● **Tâche demandée a**:
Reprenez le texte sur les élections présidentielles, de « Ces derniers mois, je » jusqu'à « les reprendre ici. », en y remplaçant « régionales » par « municipales ».

● **Texte choisi**:
Une de plus. Une pour rien. Une de trop ?
Ces derniers mois, je me suis souvent dit qu’il fallait quand même écrire quelque chose sur ces Présidentielles en France, si signifiantes dans leur déroulement sans que pourtant on semble s’en apercevoir, ou en tout cas le dire.
Dire, soit, mais que dire de nouveau ? Pour les précédentes de 2017, plusieurs de mes articles sur ce site avaient décortiqué les lacunes de notre vie démocratique, proposé des solutions pour les corriger, indiqué leur urgence. Certains de ces points, je les ai déjà repris à l’occasion des régionales, je ne vais pas les reprendre ici.
Des exemples ? Les voici :
Article « La tyrannie de l’émotion, ça suffit ! » , 14 avril 2017 :
« Le vote se fera donc comme d’habitude dans cette ambiance rendue survoltée par des médias dont c’est le métier et le business, conduisant à faire produire notre décision d’électeur par notre infra-cerveau reptilien : une décision réflexe, de peur ou de passion. Et ce crescendo d’émotion atteindra son sommet au cours du face-à-face de western du deuxième tour, jusqu’à son dénouement dramatisé. »
Article « Elire, autrement », 31 mars 2017
« La dette explose, le chômage gagne, la pauvreté aussi. La précarité devient un état durable, dans un nombre croissant de couches sociales. Les trafiquants, les communautarismes rongent sourdement l’unité nationale, et l’intégrité du territoire. Des populations entières se sentent abandonnées. Le niveau d’éducation recule. Les institutions, accusées d’être partiales, sont brocardées. L’abstention aux élections ne cesse de croître.

● **Tâche demandée b**:
Dans les rangées, transcrivez s'il vous plaît en liste JSON de chaînes tout ce qui va de la ligne contenant « Image resolution: width=1568 » jusqu'à celle contenant « Close the hotkeys », à raison d'une chaîne par ligne et sans les lignes vides.

● **Matériel fourni**:
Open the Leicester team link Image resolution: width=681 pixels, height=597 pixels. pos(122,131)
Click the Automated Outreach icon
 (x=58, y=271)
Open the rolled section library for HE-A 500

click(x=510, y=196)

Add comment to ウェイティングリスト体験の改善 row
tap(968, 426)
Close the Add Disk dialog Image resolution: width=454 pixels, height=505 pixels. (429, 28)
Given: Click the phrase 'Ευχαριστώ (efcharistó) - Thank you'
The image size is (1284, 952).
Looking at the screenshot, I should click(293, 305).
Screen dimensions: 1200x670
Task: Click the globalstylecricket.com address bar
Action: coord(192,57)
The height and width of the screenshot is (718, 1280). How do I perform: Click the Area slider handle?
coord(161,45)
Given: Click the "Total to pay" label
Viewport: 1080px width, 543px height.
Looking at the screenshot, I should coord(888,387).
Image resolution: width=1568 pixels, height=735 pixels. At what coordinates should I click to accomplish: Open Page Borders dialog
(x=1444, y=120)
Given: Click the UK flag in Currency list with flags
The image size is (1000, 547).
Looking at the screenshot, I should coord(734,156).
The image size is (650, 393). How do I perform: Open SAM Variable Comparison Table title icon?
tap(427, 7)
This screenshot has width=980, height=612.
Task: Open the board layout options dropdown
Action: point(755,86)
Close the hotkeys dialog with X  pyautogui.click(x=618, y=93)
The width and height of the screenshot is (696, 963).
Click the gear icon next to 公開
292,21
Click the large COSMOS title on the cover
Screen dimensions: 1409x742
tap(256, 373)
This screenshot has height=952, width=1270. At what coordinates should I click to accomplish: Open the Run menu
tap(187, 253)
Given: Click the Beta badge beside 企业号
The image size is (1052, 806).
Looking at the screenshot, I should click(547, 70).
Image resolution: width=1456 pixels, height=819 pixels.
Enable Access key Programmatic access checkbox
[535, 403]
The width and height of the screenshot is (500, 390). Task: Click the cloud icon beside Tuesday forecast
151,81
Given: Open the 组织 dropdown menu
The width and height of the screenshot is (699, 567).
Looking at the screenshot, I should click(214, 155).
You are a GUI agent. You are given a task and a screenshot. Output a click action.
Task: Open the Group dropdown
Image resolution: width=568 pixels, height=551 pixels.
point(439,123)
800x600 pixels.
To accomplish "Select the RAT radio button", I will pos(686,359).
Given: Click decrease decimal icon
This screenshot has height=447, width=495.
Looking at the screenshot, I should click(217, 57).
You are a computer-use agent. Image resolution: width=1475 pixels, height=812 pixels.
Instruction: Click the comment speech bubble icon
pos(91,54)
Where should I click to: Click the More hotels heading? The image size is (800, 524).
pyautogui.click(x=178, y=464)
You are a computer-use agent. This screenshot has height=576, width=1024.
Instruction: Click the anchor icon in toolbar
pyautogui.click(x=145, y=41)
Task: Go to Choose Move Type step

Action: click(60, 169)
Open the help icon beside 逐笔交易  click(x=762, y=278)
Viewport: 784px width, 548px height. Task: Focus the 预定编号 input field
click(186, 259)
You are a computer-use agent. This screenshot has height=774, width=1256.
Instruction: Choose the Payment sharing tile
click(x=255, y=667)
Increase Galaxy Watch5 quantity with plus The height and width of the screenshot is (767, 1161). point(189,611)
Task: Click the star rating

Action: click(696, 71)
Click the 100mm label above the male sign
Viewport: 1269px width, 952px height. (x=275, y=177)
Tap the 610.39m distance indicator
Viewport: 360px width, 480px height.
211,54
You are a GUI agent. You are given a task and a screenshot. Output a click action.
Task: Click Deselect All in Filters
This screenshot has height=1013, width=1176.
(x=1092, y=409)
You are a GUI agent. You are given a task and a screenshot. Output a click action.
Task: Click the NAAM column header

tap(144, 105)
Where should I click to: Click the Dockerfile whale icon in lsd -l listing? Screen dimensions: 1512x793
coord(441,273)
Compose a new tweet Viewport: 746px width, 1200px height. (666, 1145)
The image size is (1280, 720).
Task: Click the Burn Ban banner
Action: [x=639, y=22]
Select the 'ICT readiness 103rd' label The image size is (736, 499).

● **Solution détaillée a**:
Ces derniers mois, je me suis souvent dit qu’il fallait quand même écrire quelque chose sur ces Présidentielles en France, si signifiantes dans leur déroulement sans que pourtant on semble s’en apercevoir, ou en tout cas le dire.
Dire, soit, mais que dire de nouveau ? Pour les précédentes de 2017, plusieurs de mes articles sur ce site avaient décortiqué les lacunes de notre vie démocratique, proposé des solutions pour les corriger, indiqué leur urgence. Certains de ces points, je les ai déjà repris à l’occasion des municipales, je ne vais pas les reprendre ici.

● **Solution détaillée b**:
[
  "Image resolution: width=1568 pixels, height=735 pixels. At what coordinates should I click to accomplish: Open Page Borders dialog",
  "(x=1444, y=120)",
  "Given: Click the UK flag in Currency list with flags",
  "The image size is (1000, 547).",
  "Looking at the screenshot, I should coord(734,156).",
  "The image size is (650, 393). How do I perform: Open SAM Variable Comparison Table title icon?",
  "tap(427, 7)",
  "This screenshot has width=980, height=612.",
  "Task: Open the board layout options dropdown",
  "Action: point(755,86)",
  "Close the hotkeys dialog with X  pyautogui.click(x=618, y=93)"
]